CITATION FOR SSGT. CLINT ROMESHA:
Staff Sergeant Clinton L. Romesha distinguished himself by acts of gallantry and intrepidity at the risk of his life above and beyond the call of duty while serving as a Section Leader with Bravo Troop, 3d Squadron, 61st Cavalry Regiment, 4th Brigade Combat Team, 4th Infantry Division, during combat operations against an armed enemy at Combat Outpost Keating, Kamdesh District, Nuristan Province, Afghanistan on October 3, 2009. On that morning, Staff Sergeant Romesha and his comrades awakened to an attack by an estimated 300 enemy fighters occupying the high ground on all four sides of the complex, employing concentrated fire from recoilless rifles, rocket propelled grenades, anti-aircraft machine guns, mortars and small arms fire. Staff Sergeant Romesha moved uncovered under intense enemy fire to conduct a reconnaissance of the battlefield and seek reinforcements from the barracks before returning to action with the support of an assistant gunner. Staff Sergeant Romesha took out an enemy machine gun team and, while engaging a second, the generator he was using for cover was struck by a rocket-propelled grenade, inflicting him with shrapnel wounds.
Undeterred by his injuries, Staff Sergeant Romesha continued to fight and upon the arrival of another soldier to aid him and the assistant gunner, he again rushed through the exposed avenue to assemble additional soldiers. Staff Sergeant Romesha then mobilized a five-man team and returned to the fight equipped with a sniper rifle. With complete disregard for his own safety, Staff Sergeant Romesha continually exposed himself to heavy enemy fire, as he moved confidently about the battlefield engaging and destroying multiple enemy targets, including three Taliban fighters who had breached the combat outpost’s perimeter.
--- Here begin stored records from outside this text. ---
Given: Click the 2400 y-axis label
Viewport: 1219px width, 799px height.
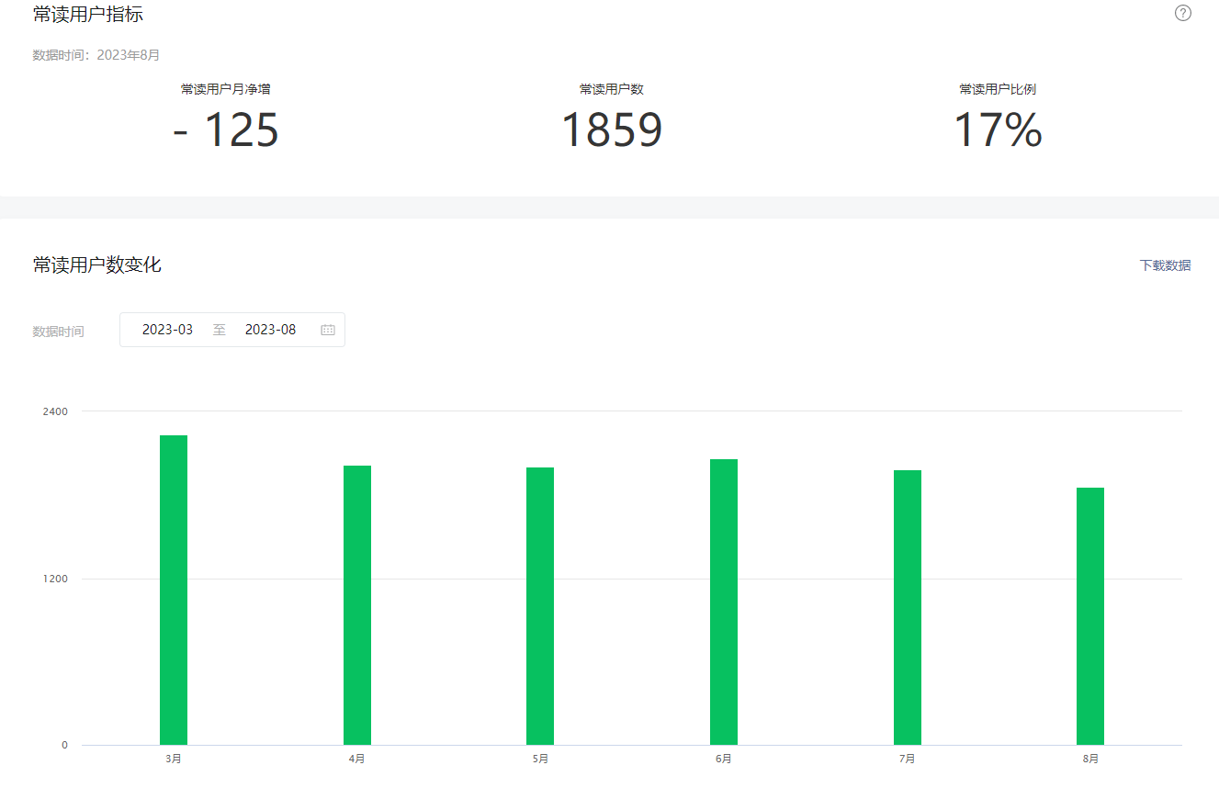Looking at the screenshot, I should pyautogui.click(x=55, y=411).
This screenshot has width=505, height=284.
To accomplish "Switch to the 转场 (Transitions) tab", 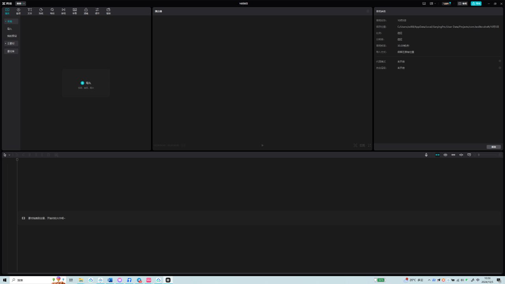I will coord(63,11).
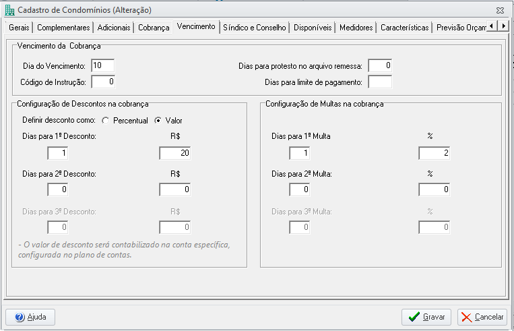Select the Valor discount radio option

coord(158,121)
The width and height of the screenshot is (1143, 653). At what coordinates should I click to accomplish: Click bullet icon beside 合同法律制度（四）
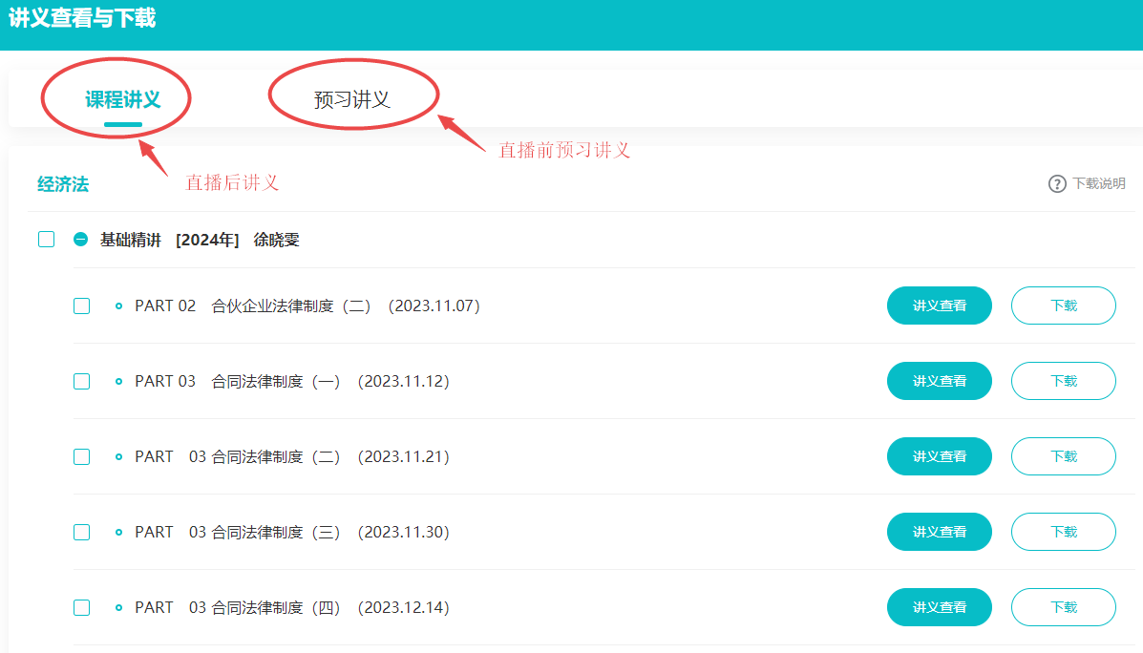click(x=119, y=608)
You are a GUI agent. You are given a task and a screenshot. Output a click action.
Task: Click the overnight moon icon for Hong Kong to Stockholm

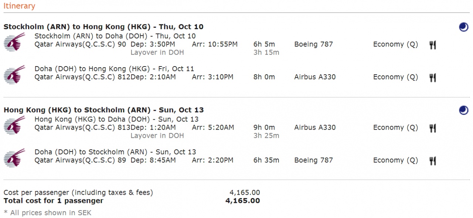464,110
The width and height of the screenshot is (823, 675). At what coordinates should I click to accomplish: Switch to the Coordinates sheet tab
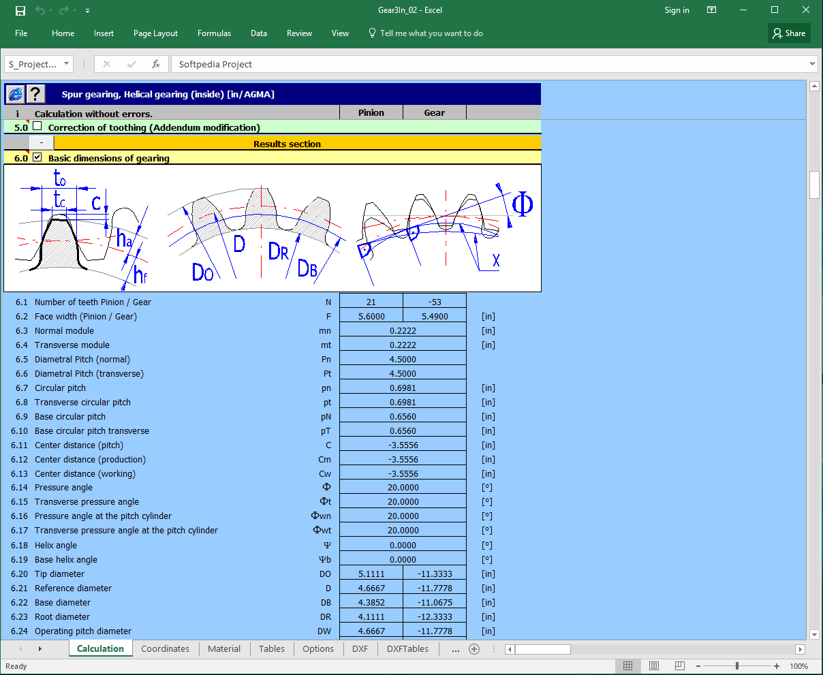[165, 649]

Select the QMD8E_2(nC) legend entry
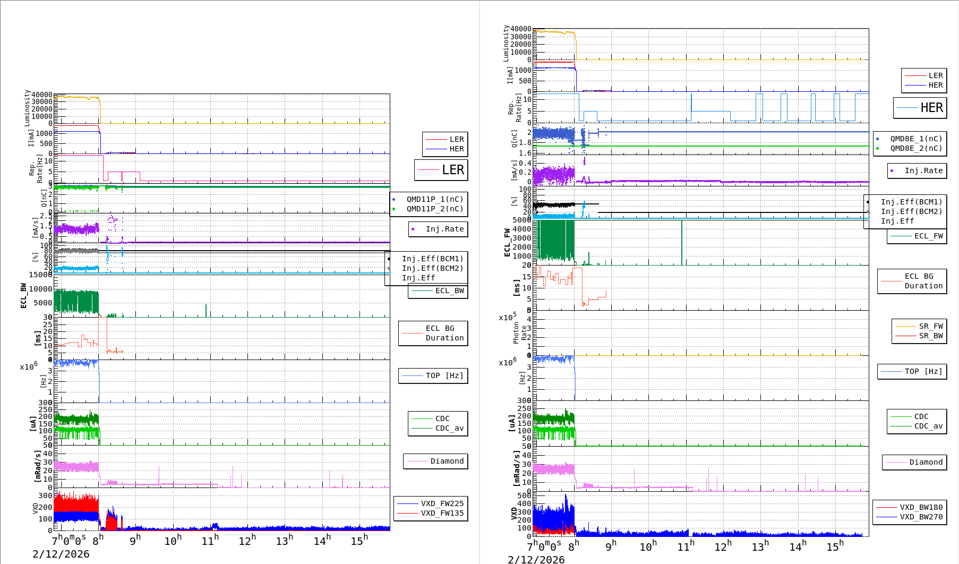915,148
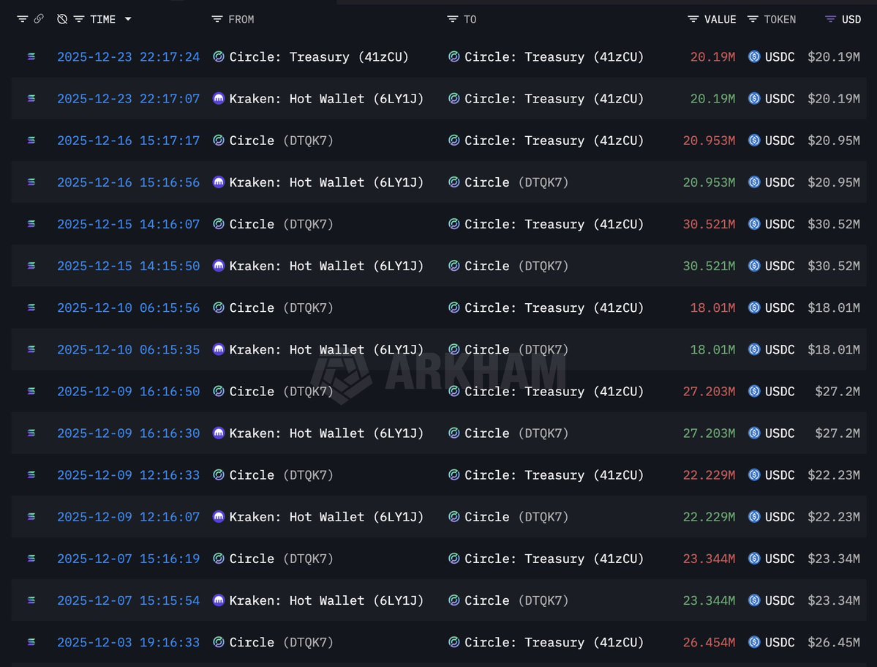877x667 pixels.
Task: Toggle the purple USD filter icon
Action: 830,19
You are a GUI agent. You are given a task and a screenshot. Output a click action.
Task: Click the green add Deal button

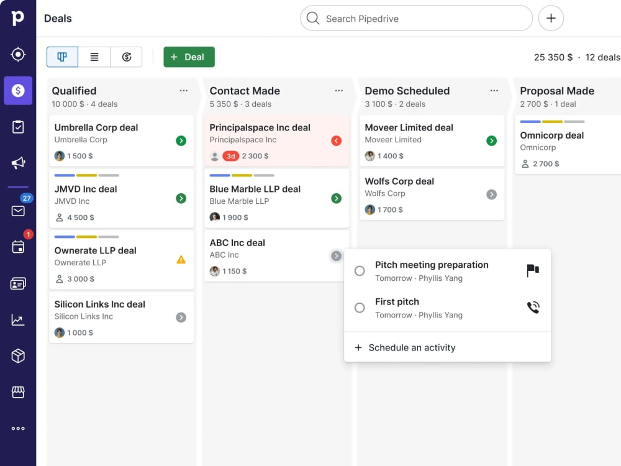coord(189,57)
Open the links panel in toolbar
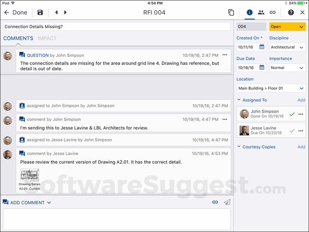 click(x=272, y=13)
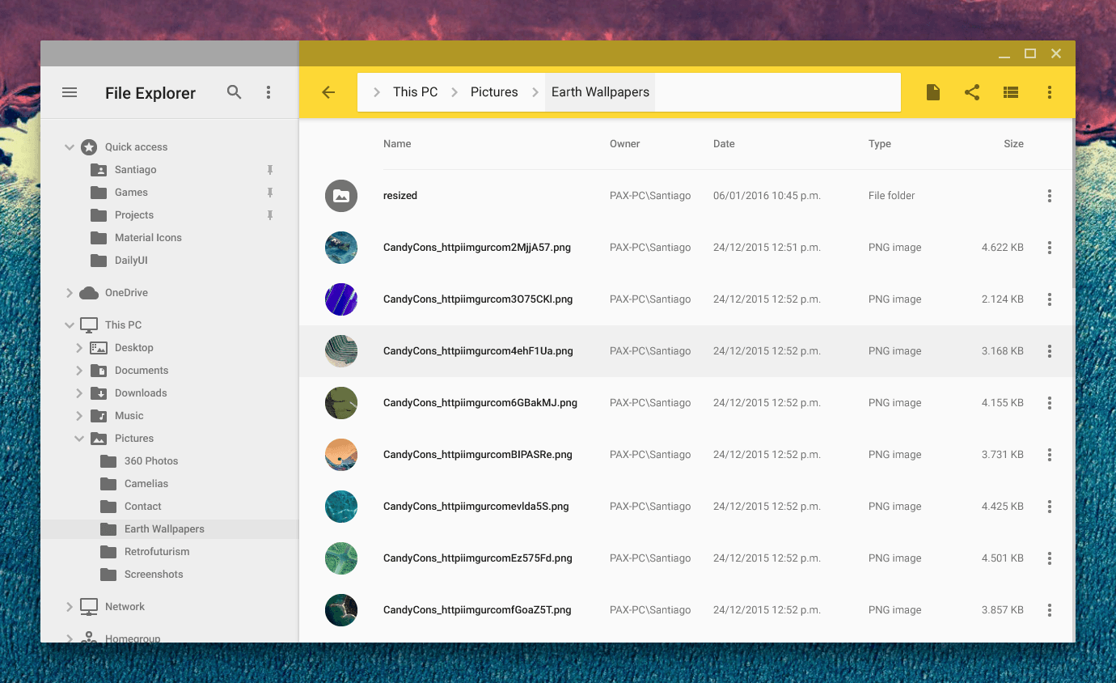Image resolution: width=1116 pixels, height=683 pixels.
Task: Open the hamburger navigation menu
Action: pos(70,92)
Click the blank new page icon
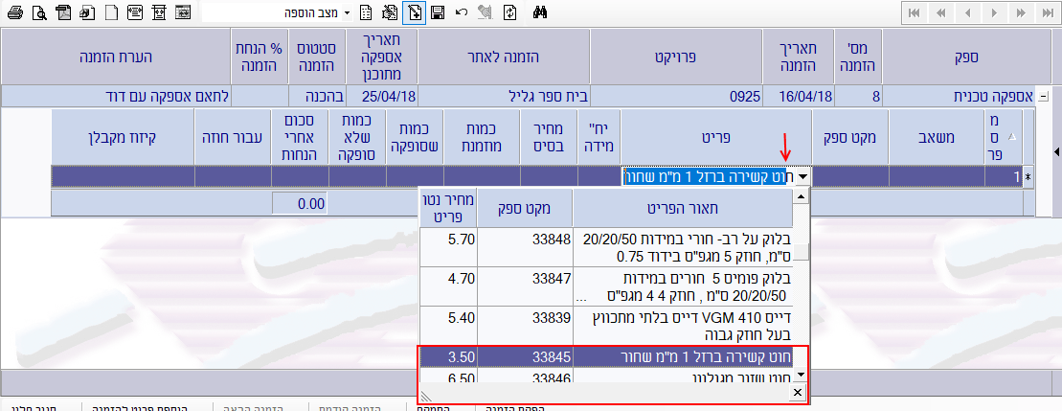1062x411 pixels. [111, 12]
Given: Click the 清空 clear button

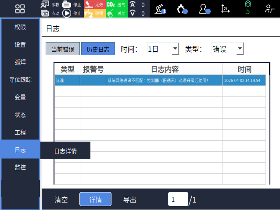Looking at the screenshot, I should [x=61, y=199].
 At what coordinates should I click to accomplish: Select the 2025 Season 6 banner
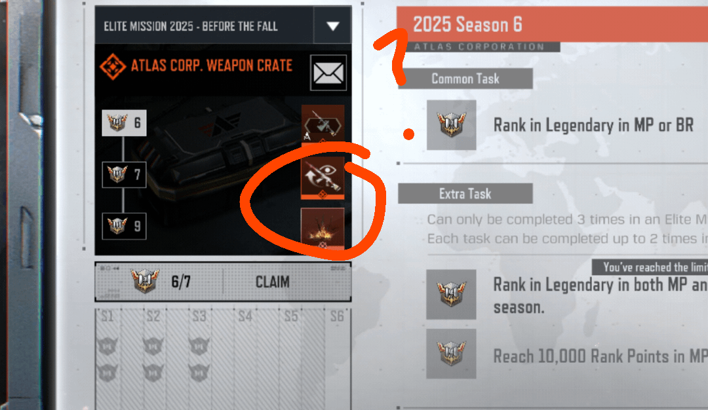[552, 24]
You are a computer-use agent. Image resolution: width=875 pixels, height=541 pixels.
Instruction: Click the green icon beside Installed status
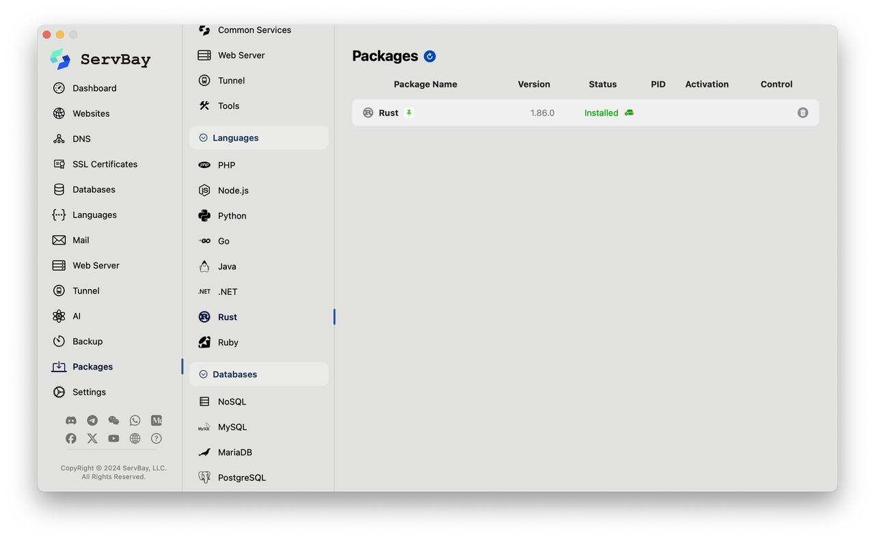(x=629, y=113)
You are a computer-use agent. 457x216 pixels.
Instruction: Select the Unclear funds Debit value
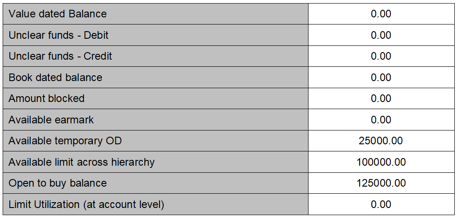pos(381,35)
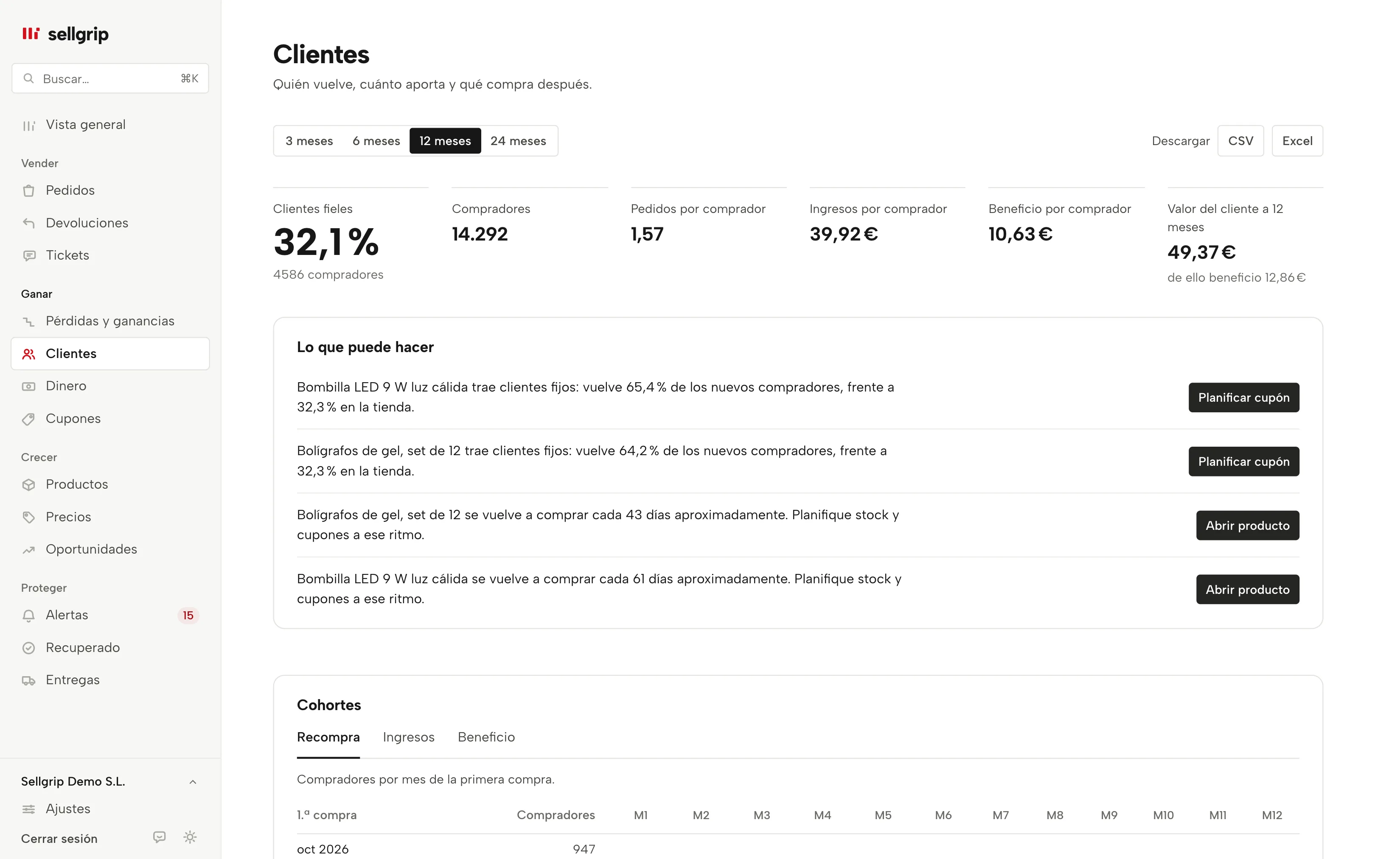Click Abrir producto for Bolígrafos de gel
The height and width of the screenshot is (859, 1375).
[x=1248, y=526]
While orchestrating a successful plan to secure and reinforce key points of the battlefield, Staff Sergeant Romesha maintained radio communication with the tactical operations center. As the enemy forces attacked with even greater ferocity, unleashing a barrage of rocket-propelled grenades and recoilless rifle rounds, Staff Sergeant Romesha identified the point of attack and directed air support to destroy over 30 enemy fighters. After receiving reports that seriously injured Soldiers were at a distant battle position, Staff Sergeant Romesha and his team provided covering fire to allow the injured Soldiers to safely reach the aid station. Upon receipt of orders to proceed to the next objective, his team pushed forward 100 meters under overwhelming enemy fire to recover and prevent the enemy fighters from taking the bodies of their fallen comrades.
Staff Sergeant Romesha’s heroic actions throughout the day-long battle were critical in suppressing an enemy that had far greater numbers. His extraordinary efforts gave Bravo Troop the opportunity to regroup, reorganize and prepare for the counterattack that allowed the Troop to account for its personnel and secure Combat Outpost Keating. Staff Sergeant Romesha’s discipline and extraordinary heroism above and beyond the call of duty reflect great credit upon himself, Bravo Troop, 3d Squadron, 61st Cavalry Regiment, 4th Brigade Combat Team, 4th Infantry Division and the United States Army.